Basic LLM and ML concepts outlined in the blogpost as a mindmap.

Model Training and Optimization

  • No Free Lunch Theorem
    It is probably the most popular and was first introduced by Wolpert et al. in the “No Free Lunch Theorems for Optimization.” The main idea behind this is that, on average, any two optimization algorithms perform the same across all possible problems. To simplify, a specific optimization algorithm is better for a specific problem.

    Link:
    https://homepages.uc.edu/~martinj/Philosophy%20and%20Religion/Arguments%20for%20the%20Existence%20of%20God/Teleology%20&%20Intelligent%20Design/Intelligent%20Design/Wolpert%20No%20Free%20Lunch.pdf - “No Free Lunch Theorems for Optimization.”

  • Bias–Variance Tradeoff
    Another popular ML concept that was introduced by Geman et al. in “Neural Networks and the Bias/Variance Dilemma.” It is about balancing a model’s architecture and the size of the training dataset so that the final model has low bias (it captures patterns in the data well) and low variance (it is not too sensitive to data noise). You usually can’t minimize bias and variance at the same time, but you can balance them.

    Link:
    https://citeseerx.ist.psu.edu/document?repid=rep1&type=pdf&doi=a34e35dbbc6911fa7b94894dffdc0076a261b6f0 - “Neural Networks and the Bias/Variance Dilemma.”

  • Chinchilla Data-Optimal Scaling Laws
    Chinchilla Law refers to LLM training and was introduced in the paper “Training Compute-Optimal Large Language Models.” It discusses that, having a fixed compute budget, there is some “sweet spot” for the ratio of trainable parameters to the number of training tokens.

    Links:
    https://arxiv.org/pdf/2203.15556 - “Training Compute-Optimal Large Language Models”
    https://www.arxiv.org/pdf/2404.10102 - “Chinchilla Scaling: A Replication Attempt”

Model Limitations

  • Lost in the Middle
    “Lost in the Middle,” in the context of language models, was introduced by Liu et al. in “Lost in the Middle: How Language Models Use Long Contexts.” “Lost in the Middle” refers to the decrease in language model performance when dealing with larger messages and that peak understanding is at the beginning and the end of the long message.

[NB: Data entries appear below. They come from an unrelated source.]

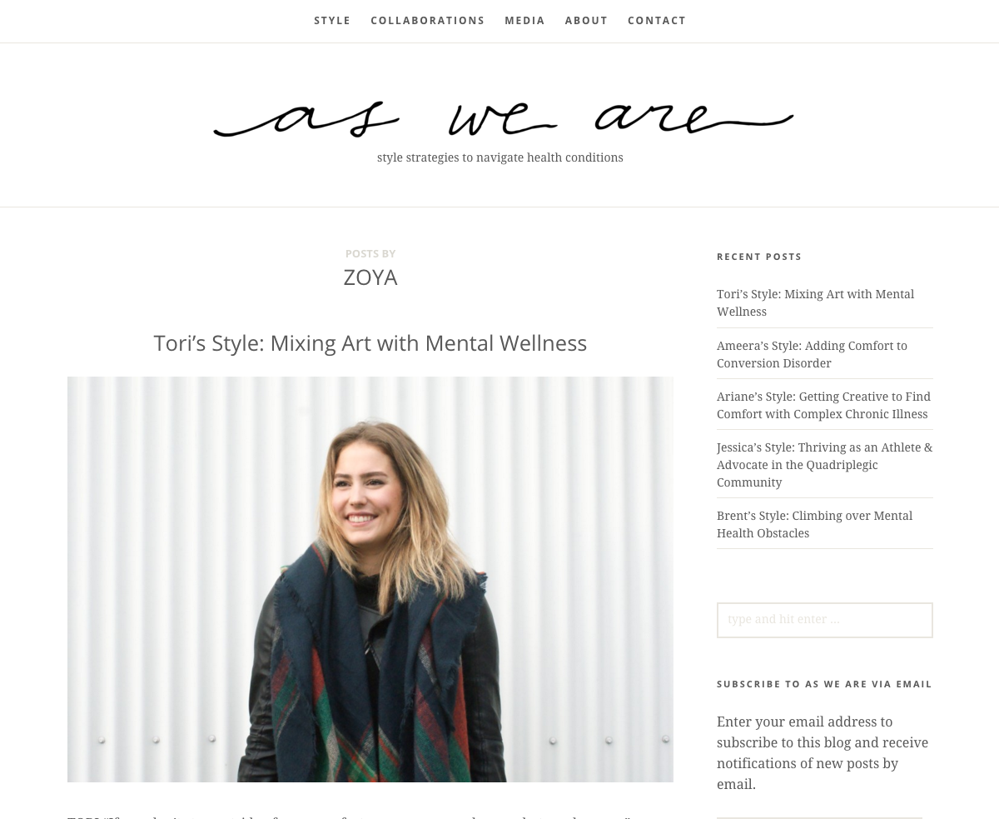Open the ABOUT page
The height and width of the screenshot is (819, 999).
(586, 21)
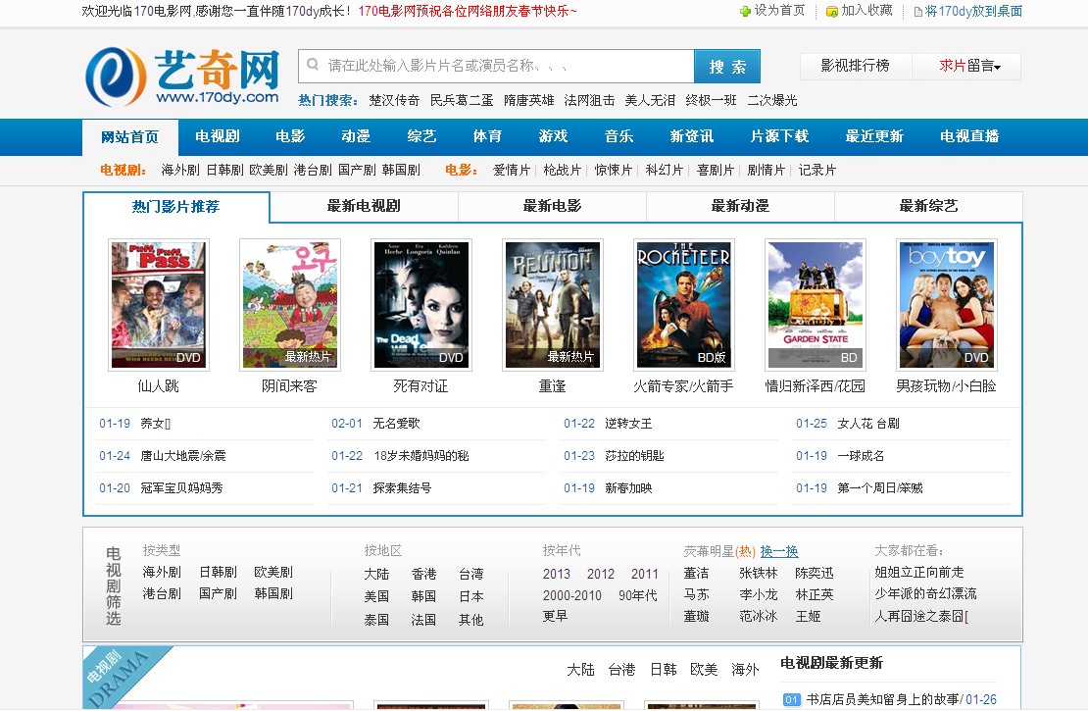This screenshot has width=1088, height=711.
Task: Click the 加入收藏 favorites icon
Action: [832, 11]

It is often mentioned when discussing newer models with large context sizes.

    Link:
    https://arxiv.org/pdf/2307.03172 - “Lost in the Middle: How Language Models Use Long Contexts.”

  • Stochastic Parrots
    The concept of stochastic parrots in relation to language models was first introduced by Bender et al. in the paper “On the Dangers of Stochastic Parrots: Can Language Models Be Too Big?” It highlights that LLMs generate tokens based on probability and that they are trained on data which may contain harmful information or biases which the model can then repeat this information without truly comprehending/understanding its potential harm.

    Link:
    https://dl.acm.org/doi/pdf/10.1145/3442188.3445922 - “On the Dangers of Stochastic Parrots: Can Language Models Be Too Big?”

  • Model Collapse
    The term “model collapse” in relation to language models was introduced by Shumailov et al. in the paper “The Curse of Recursion: Training on Generated Data Makes Models Forget.” This refers to the concept where LLMs trained on synthetic data degrade in the quality of the generated data. However, this is somewhat contradicted by other research, such as the paper “Textbooks Are All You Need,” where the performance of the model was improved because of the training on synthetic data.

    Links:
    https://files.antimattercloud.nl/the_curse_of_recursion.pdf
    https://arxiv.org/abs/2306.11644

Data Challenges

  • Curse of Dimensionality
    The Curse of Dimensionality is a concept from mathematical theory, and in machine learning, it means that the more features (dimensions) your data has, the harder it becomes for the model to generalize from the data.

  • Garbage In, Garbage Out
    Talking about data used for training machine learning models, people often refer to “Garbage In, Garbage Out.” It means that it is crucial for an ML model to have high-quality training data that is properly preprocessed and has outliers removed.